Goal → Quote every line of the entries below verbatim, in the same order.
• • • • • • •
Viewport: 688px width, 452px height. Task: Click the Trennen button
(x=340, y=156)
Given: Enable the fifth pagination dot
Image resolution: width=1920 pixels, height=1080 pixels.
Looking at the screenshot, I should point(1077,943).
• • • • • • •
Exercise result →
Viewport: 688px width, 452px height. Task: Click the Trennen button
(x=340, y=156)
Given: Enable the fifth pagination dot
Image resolution: width=1920 pixels, height=1080 pixels.
Looking at the screenshot, I should point(1077,943).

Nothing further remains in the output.